The revelations are contained in the America First Global Health Strategy report, which draws on findings from a recent USAID investigation conducted across 10 countries. The report found that half of the vendors visited were selling stolen health supplies, with about 25 percent of those goods traced back to United States taxpayer funding.
Investigators said some of the stolen commodities were distributed across national borders, pointing to the existence of organised criminal networks involved in the diversion and resale of donor funded medicines and medical products.
The findings form part of a broader probe into inefficiencies and corruption within United States foreign health assistance programmes. The strategy was signed by US Secretary of State Marco Rubio and outlines systemic weaknesses in how aid is administered and monitored.

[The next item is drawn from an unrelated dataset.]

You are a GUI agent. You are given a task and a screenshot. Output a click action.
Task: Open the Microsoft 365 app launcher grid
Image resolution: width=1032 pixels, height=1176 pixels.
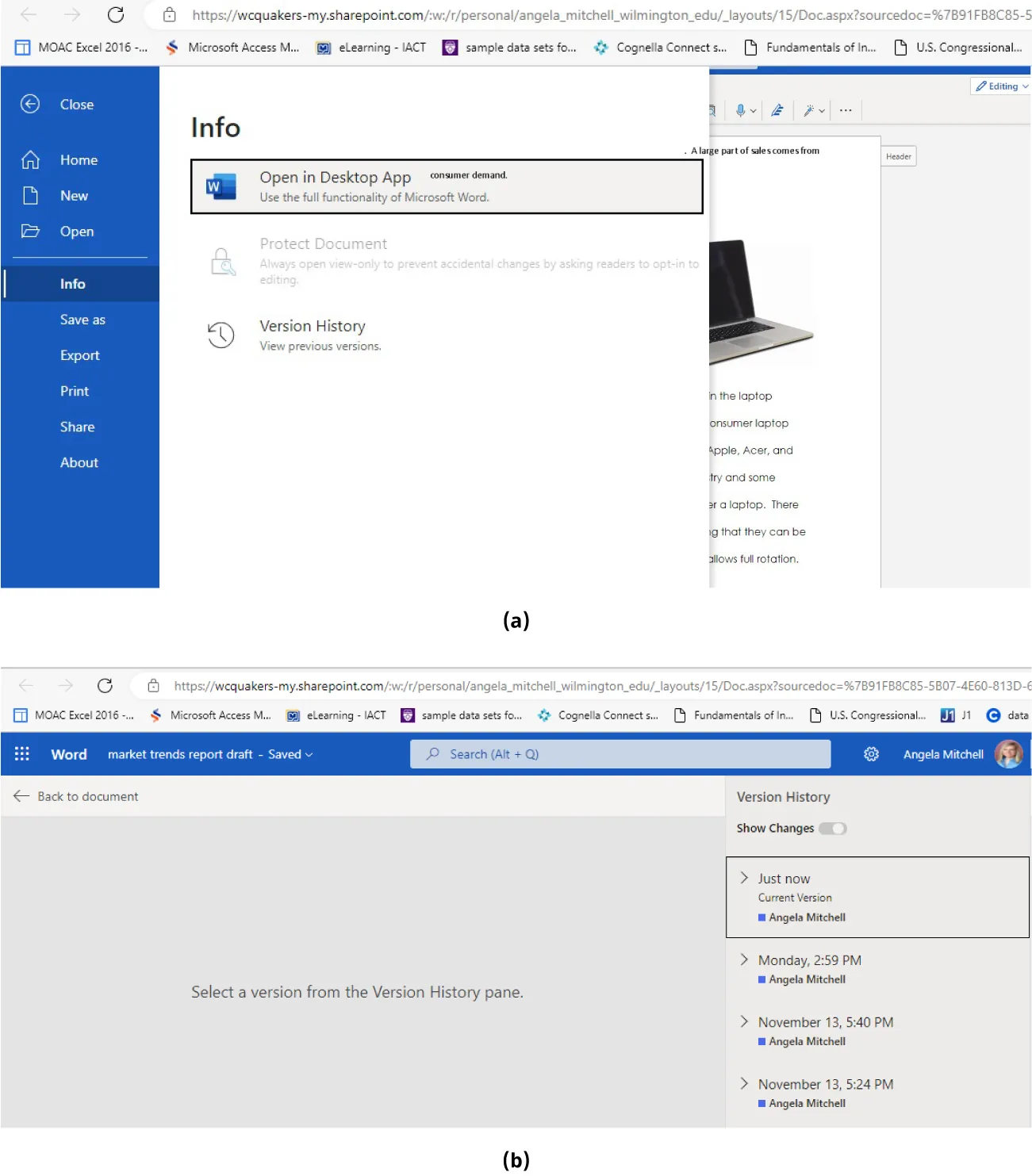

According to the report, high overhead costs remain unclear to both donors and recipient governments. It also states that the use of multiple implementing non government organisations has resulted in fragmented systems and duplication of resources.
Beyond theft, the report also raises concerns about violations of United States law linked to donor funded programmes. A 2025 investigation revealed that nurses funded through PEPFAR in Mozambique carried out at least 21 abortions, contrary to the Helms Amendment, which restricts the use of US funds for abortion related services.
Rubio said these findings pointed to the need for reforms to ensure that United States foreign assistance remains aligned with American laws and values.
As part of proposed changes to how health aid is delivered, the strategy commits to reducing inefficiencies and shifting more programme ownership to recipient countries. The report states that for long term sustainability, local ministries of health should take the lead in training, quality control and programme management.